Partijen hebben hun standpunten toegelicht, waarna zij de stukken hebben
gefourneerd voor het wijzen van vonnis.
Motivering
Vaststaande feiten
Tussen de man en de vrouw, die op 5 augustus 1987 te Nador, Marokko waren
gehuwd, is d.d. 28 juni 1985 op uitdrukkelijk verzoek van de man de
echtscheiding naar Nederlands recht uitgesproken door de
Arrondissementsrechtbank te Zwolle.
Naar Marokkaans recht is het huwelijk niet ontbonden.
Standpunt van de man
Het feit dat het huwelijk van partijen naar Marokkaans recht niet is
ontbonden belemmert de man in zijn wens op korte termijn met een Marokkaanse
te huwen.
Naar Marokkaans recht kan de man, behoudens bijzondere uitzonderingen die
zich hier niet voordoen, het huwelijk alleen ontbinden door verstoting. In
het verleden kon dit op het Marokkaans consulaat in Nederland gebeuren.

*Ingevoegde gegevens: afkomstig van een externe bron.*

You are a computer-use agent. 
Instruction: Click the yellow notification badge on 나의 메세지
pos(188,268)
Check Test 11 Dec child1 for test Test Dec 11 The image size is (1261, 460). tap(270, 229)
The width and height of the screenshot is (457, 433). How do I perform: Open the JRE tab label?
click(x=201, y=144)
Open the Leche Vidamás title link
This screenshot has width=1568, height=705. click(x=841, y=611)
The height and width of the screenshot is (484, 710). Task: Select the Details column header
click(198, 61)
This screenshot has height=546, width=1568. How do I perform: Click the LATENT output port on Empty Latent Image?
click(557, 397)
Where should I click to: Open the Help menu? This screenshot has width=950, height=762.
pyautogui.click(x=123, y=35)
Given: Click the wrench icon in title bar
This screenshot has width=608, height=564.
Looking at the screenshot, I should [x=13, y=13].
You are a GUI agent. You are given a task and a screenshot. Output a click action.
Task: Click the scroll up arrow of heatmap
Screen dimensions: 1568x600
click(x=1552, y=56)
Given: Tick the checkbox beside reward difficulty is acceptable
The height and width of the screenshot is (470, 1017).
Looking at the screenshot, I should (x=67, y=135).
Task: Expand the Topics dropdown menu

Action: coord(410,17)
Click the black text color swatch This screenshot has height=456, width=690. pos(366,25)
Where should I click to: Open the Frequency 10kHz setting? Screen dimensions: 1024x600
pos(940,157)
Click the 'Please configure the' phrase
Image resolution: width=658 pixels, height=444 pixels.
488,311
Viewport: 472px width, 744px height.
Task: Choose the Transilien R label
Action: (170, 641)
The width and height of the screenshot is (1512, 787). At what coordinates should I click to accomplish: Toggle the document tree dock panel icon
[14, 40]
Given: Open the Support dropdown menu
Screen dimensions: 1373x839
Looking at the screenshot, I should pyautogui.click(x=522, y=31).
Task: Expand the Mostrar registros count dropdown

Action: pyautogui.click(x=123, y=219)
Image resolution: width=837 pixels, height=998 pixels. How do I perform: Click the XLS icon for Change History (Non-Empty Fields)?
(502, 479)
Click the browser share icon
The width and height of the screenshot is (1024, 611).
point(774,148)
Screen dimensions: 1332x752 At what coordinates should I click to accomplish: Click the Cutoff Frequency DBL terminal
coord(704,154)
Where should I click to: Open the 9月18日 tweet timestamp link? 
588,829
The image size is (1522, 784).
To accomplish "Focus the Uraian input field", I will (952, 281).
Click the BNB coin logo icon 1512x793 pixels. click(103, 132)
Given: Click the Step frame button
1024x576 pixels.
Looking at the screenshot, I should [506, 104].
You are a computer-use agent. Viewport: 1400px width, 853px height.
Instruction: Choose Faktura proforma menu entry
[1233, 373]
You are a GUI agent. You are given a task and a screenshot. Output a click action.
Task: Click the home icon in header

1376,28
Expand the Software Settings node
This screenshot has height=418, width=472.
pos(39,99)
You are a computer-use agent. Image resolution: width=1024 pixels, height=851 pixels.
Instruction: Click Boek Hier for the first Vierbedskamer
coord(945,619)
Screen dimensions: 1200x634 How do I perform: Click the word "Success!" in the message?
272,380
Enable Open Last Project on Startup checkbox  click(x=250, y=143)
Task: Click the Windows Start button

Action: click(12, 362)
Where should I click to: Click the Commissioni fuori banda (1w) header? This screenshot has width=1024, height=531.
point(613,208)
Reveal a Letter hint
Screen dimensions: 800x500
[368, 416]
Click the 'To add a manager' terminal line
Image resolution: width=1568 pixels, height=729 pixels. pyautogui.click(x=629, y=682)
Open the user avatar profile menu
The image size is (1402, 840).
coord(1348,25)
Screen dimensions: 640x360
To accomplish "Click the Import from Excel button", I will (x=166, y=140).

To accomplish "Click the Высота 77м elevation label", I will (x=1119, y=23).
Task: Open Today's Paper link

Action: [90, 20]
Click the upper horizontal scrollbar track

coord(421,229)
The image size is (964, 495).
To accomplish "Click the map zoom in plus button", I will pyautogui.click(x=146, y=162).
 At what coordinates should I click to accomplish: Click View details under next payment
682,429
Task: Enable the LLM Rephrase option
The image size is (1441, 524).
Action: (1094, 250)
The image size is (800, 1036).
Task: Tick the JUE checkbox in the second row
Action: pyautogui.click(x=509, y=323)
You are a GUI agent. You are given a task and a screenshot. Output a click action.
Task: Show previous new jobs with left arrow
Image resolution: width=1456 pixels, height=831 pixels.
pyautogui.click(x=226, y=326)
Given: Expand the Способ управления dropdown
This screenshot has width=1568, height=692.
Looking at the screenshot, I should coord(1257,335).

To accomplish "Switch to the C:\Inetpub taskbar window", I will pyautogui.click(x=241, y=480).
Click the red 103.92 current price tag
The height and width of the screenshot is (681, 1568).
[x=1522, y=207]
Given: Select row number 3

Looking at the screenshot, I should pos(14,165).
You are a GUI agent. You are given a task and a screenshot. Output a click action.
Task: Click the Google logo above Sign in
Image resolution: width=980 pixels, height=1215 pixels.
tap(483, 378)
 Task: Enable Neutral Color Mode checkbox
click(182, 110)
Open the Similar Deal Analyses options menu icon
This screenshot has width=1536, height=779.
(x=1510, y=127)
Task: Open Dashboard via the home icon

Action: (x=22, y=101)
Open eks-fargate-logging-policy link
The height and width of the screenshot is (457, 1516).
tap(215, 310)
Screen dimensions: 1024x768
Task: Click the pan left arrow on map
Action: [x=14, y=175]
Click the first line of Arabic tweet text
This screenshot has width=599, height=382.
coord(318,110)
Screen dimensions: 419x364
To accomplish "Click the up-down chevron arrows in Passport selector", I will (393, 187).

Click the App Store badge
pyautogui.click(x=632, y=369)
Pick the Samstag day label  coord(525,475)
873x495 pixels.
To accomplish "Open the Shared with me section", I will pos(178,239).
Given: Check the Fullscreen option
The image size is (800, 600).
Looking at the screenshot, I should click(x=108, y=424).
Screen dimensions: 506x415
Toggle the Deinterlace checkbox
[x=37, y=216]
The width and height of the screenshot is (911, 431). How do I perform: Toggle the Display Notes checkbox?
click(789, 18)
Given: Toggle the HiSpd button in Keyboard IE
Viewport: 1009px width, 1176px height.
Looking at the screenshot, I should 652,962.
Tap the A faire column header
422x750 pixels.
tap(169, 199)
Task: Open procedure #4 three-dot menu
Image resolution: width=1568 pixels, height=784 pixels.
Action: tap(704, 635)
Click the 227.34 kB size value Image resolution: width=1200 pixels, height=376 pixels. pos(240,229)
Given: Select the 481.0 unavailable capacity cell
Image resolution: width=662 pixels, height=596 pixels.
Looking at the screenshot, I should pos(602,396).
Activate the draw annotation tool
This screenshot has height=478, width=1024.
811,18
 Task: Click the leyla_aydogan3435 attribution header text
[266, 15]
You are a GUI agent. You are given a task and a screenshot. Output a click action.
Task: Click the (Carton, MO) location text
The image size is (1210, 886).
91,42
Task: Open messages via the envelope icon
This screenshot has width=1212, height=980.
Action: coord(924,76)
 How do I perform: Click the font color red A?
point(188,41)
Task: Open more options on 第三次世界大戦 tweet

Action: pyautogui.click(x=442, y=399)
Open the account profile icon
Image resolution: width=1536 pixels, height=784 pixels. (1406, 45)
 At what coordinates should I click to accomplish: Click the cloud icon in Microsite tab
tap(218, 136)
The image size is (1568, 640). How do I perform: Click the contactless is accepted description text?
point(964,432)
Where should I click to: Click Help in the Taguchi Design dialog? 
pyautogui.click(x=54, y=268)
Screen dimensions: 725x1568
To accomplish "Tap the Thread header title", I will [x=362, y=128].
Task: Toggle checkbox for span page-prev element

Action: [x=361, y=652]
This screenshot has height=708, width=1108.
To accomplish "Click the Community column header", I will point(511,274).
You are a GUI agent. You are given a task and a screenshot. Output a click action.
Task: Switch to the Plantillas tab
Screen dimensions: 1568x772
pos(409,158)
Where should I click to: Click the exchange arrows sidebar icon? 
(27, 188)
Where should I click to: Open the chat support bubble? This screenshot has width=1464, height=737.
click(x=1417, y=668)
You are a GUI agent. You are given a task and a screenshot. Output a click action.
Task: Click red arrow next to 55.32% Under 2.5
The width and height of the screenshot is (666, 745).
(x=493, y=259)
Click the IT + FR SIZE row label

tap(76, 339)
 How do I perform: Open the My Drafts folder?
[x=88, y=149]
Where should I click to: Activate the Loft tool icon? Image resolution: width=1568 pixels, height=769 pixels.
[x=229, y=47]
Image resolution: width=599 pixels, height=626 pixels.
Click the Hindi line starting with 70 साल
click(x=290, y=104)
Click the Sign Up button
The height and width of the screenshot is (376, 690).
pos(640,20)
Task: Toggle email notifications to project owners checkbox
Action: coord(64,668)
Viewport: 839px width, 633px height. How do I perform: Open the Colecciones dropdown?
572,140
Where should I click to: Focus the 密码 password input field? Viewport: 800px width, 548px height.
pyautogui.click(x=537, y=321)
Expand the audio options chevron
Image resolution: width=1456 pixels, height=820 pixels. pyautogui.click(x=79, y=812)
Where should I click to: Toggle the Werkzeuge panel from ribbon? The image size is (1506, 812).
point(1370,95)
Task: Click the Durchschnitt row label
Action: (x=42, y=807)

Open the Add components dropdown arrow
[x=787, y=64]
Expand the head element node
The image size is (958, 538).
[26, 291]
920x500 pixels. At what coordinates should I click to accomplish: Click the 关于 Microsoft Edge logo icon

Hieraan is echter een einde gekomen. Sinds ongeveer een half jaar bestaat de
mogelijkheid van erkenning van de naar Nederlands recht uitgesproken
echtscheiding, welke erkenning kan geschieden op het Marokkaanse consulaat in
Nederland.
Voor deze erkenning is vereist dat de voormalige echtgenoten het eens zijn
met de echtscheiding en de gevolgen daarvan en dat zij gezamenlijk
op het consulaat van Marokko verschijnen om de legalisatie te bereiken. De
legalisatie kan niet bereikt worden namens beide, door een derde zoals een
gemachtigde.
Ondanks herhaald verzoek, wil de vrouw niet ingaan op het verzoek om de
erkenning van de echtscheiding op het consulaat te regelen en daartoe
gezamenlijk de juridische attaché van het consulaat te bezoeken.
Het weigeren van de medewerking betekent dat de man zou moeten afreizen naar
Marokko om aldaar gedaagde te verstoten. Bovendien zou de vrouw vanuit
Marokko moeten worden opgeroepen, hetgeen een enorme vertraging meebrengt.
De man is van mening dat de houding van de vrouw jegens hem in strijd is met
de redelijkheid en billijkheid die de relatie van partijen beheerst.
Standpunt van de vrouw
De vrouw is van mening dat de rechter in kort geding in casu niet
bevoegd is een voorlopige voorziening te treffen.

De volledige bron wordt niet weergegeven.